Bisher stand die schrittweise Entwicklung und tatsächliche Konstruktion des Projektes „alif::split in the wall“ im Vordergrund. Jetzt, vier Tage vor der Premiere, erscheint die Installation aus den Schlauch-Organismus Chiharu Shiotas, die Implementierung der Musik und der Musiker*innen in diesen Organismus und die gleichzeitige Projektion des Geschehens in Bild und Raum zunehmend als Gesamtheit. Bastian Zimmermann erzählt, wie sich in seiner Wahrnehmung die Einzelteile zu einer Metapher fügen.
Was kann das Ziel einer Installation wie alif sein? Steckt dahinter die Idee einer allumfassenden Maschine, die den menschlichen Körper übersteigt? Die Schläuche erinnern stark an klinische Zusammenhänge. Wird hier das Blut der Musiker gereinigt? Oder werden sie vielmehr mit Superblut versorgt, einem Blut, das sie auch zu einem erweiterten Organismus werden lässt? Oder bestreiten sie einfach eine Hang-Over-Therapie, um die gestrige Nacht zu nivellieren?
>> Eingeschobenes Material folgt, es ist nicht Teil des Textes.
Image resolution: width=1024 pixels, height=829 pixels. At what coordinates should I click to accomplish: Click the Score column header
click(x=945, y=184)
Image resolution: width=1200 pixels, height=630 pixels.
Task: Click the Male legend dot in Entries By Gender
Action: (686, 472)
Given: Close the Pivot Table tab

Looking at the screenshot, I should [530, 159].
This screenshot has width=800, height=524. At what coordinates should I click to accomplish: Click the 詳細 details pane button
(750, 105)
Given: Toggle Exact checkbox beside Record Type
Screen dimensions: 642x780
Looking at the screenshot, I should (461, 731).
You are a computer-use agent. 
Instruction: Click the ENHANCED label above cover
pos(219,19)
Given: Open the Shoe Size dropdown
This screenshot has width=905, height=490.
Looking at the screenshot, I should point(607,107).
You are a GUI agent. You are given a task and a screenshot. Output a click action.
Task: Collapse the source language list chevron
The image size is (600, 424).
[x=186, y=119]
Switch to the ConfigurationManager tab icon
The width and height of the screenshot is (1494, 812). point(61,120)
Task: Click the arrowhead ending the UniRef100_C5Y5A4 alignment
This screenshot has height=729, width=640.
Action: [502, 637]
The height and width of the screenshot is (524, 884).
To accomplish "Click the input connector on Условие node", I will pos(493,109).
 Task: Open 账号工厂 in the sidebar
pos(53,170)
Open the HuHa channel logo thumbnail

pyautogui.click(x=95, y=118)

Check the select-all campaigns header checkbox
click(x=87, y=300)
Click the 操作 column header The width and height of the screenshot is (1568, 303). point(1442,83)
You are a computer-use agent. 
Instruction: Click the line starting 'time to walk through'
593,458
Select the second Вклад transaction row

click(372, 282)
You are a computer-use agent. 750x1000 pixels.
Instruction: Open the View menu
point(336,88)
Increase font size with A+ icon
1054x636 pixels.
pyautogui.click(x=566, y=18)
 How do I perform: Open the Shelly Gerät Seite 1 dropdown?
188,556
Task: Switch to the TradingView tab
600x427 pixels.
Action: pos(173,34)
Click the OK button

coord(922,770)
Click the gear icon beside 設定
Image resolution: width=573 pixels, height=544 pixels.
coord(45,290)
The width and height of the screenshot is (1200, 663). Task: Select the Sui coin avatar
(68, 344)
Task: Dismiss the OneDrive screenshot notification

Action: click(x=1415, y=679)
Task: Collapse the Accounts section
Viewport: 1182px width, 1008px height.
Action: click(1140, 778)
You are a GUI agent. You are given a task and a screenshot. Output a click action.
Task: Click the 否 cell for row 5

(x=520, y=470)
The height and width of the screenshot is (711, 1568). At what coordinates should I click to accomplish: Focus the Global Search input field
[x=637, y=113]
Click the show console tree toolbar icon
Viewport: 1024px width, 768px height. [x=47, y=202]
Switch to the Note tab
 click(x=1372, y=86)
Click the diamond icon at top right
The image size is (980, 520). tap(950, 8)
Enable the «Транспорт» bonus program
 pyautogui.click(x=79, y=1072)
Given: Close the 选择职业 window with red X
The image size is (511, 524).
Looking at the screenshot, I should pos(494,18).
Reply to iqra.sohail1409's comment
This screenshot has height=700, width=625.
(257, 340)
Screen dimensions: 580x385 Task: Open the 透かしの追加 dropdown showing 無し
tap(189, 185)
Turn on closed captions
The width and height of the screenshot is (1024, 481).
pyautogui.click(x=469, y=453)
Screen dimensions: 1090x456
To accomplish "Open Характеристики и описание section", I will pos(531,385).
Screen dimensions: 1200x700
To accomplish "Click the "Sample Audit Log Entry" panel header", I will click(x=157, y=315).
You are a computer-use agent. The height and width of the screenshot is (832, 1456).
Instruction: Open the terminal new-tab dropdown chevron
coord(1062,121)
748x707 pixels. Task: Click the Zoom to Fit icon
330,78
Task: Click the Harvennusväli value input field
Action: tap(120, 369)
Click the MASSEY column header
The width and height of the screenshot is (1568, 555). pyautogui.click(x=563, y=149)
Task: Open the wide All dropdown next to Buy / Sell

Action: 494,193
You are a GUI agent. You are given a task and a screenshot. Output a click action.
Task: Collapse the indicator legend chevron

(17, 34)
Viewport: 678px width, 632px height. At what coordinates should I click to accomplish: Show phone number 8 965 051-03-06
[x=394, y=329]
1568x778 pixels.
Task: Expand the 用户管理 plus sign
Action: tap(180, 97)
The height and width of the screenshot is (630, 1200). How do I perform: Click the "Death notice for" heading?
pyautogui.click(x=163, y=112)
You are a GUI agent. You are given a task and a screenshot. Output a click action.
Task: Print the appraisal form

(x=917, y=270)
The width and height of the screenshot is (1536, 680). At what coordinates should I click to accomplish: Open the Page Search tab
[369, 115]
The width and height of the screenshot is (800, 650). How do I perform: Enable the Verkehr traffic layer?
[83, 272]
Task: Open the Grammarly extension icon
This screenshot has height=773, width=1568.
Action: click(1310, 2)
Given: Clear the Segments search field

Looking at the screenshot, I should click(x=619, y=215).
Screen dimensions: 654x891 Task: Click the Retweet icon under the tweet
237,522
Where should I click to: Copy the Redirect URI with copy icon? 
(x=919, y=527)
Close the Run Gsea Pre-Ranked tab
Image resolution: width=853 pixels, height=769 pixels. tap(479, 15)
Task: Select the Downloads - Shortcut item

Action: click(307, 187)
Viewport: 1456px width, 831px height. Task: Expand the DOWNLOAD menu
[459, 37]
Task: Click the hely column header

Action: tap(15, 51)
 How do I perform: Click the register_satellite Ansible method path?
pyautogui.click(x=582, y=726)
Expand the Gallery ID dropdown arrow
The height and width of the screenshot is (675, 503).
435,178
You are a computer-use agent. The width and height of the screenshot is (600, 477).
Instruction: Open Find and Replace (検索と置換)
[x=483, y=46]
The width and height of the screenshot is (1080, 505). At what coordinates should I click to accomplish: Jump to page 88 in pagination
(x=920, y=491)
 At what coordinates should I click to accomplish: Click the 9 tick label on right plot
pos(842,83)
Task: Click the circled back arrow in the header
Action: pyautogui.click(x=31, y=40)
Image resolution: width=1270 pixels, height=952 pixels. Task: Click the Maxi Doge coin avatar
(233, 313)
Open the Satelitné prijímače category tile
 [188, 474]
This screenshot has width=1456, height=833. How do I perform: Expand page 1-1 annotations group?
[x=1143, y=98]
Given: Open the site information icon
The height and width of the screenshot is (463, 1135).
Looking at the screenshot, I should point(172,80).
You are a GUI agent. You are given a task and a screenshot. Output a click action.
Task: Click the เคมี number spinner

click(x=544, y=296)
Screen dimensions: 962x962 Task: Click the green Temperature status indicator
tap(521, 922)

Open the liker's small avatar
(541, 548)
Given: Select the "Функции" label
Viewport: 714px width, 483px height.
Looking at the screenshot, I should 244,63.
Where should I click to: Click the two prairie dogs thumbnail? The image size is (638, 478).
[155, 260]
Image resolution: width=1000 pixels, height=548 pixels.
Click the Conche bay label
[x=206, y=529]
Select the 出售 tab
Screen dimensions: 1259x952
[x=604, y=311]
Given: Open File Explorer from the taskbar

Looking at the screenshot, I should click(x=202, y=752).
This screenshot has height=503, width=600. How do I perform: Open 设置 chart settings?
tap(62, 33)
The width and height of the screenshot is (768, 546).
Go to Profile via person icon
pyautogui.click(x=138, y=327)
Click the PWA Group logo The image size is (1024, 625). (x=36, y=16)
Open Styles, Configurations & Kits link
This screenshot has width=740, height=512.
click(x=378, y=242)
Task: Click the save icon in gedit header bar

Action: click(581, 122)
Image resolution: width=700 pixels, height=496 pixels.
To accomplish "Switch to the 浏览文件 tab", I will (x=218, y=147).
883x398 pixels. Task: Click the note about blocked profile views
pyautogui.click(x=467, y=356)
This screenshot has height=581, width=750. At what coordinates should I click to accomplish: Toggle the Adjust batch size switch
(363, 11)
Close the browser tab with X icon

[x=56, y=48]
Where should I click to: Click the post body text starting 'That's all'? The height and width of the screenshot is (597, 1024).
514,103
Konzentriert auf die Funktionsweise der roten Flüssigkeit schauend, wie sie langsam in Pulsen durch die komplex verschränkten Systeme vorangetrieben wird, sinniere ich über die immer wiederkehrende und unser sozial-technisches Leben bestimmende Idee des Menschen, sich nach und nach den Maschinen anzunähern. Dabei denke ich gar nicht mal nur an die Idee des Roboters oder Ähnliches, sondern auch an die Beschreibungen, die der Mensch von sich selber macht. Schon der medizinische Blick ist ein solcher, der den Körper als Maschine begreift.
Will hier der Mensch mit dem humantechnischen Adersystem über sich hinauswachsen? Der Puls der Flüssigkeiten imaginiert den Puls des Lebens, der auch imaginiert wird von den Pulsen der elektronischen Musik: Es geht voran, immer weiter, mit ähnlichen Mitteln. Unerbittlich. Es ist kein Stoppen möglich; ob es die 80 Jahre eines Menschenlebens, die 72 Stunden eines Partywochenendes oder die vier bis fünf Stunden in der alif-Installation sind. Aber nein, hier ist es ja doch möglich, der Puls der Elektronik wird immer wieder unterbrochen von instrumentalen Klangeinbrüchen, die das Metrum der Flüssigkeiten aushebeln, sie konterkarieren. Ich erinnere mich nochmals an die alif-Geschichte, bei der mit dem wiederholten Zeichnen des immergleichen Buchstabens „Alif” plötzlich der Bruch, die Veränderung in der Welt möglich ist. Ein schönes Bild ist es. Ein Wunschbild? Eine Wunschmaschine?
Wunschmaschinen können Realität werden, wenn man sich jene der Vergangenheit anschaut: Raketen, Mobiltelefone, Organtransplantationen, Tablets oder 3D-Drucker wurden viele Jahrzehnte, manchmal ein Jahrhundert zuvor gedacht, niedergeschrieben, illustriert. Genwäsche, Computerimplantate oder das Beamen werden gerade erforscht. Die alif-Installation ist eine sehr basale, fast archaische Variante dieser Idee einer Maschine der Wiederholung. Und auch wieder nicht, denn es ist hier der menschliche Körper mit dem musikalischen Instrument, der die Wiederholung, den Fluss durchbricht.
„alif::split in the wall“ wird am 18. und 19. März jeweils von 19:00 – 24:00 Uhr im Rahmen von MaerzMusik – Festival für Zeitfragen im Radialsystem V zu erleben sein. Die Installation „alif“ von Chiharu Shiota ist außerdem am 19. und 20. März von 12:00 – 18:00 Uhr für die Öffentlichkeit zugänglich.